In 2017, the Centers for Disease Control and Prevention reported that 13 types of cancer were linked to obesity. Now, two recent studies presented at the American Society for Metabolic and Bariatric Surgery (ASMBS) Annual Meeting have found that bariatric surgery—commonly called weight loss surgery—is linked with reduced cancer risk among those who are overweight or severely obese, according to two ASMBS news releases. (Click here for the first release, and click here for the second release.)

The first study looked at the effects of bariatric surgery on women at genetic risk for breast cancer.

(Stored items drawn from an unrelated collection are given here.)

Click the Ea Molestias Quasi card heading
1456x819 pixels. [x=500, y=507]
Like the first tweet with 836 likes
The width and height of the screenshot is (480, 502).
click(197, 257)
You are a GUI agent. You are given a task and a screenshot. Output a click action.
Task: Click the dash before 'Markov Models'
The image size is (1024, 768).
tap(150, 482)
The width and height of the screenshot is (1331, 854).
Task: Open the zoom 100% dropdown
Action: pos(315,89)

Researchers reviewed the data of more than 1,670,035 patients with a body mass index (BMI) of 35 or greater. (That’s about 236 pounds for a 5-foot-9 man, 204 pounds for a 5-foot-4 woman.) Cancer incidence was compared between more than 1.4 million patients who didn’t undergo bariatric surgery and nearly 250,000 who did. 

Study findings showed that women who had a genetic predisposition for breast cancer were 2.5 times more likely to develop a malignancy than women with the same genetic risk who underwent bariatric. Women who remained at a BMI of 35 or higher had an 18% cancer incidence compared with a 7.4% incidence for closely matched patients who had weight loss surgery. Researchers also found that weight loss surgery cut the overall risk of developing any obesity-linked cancers by 20%.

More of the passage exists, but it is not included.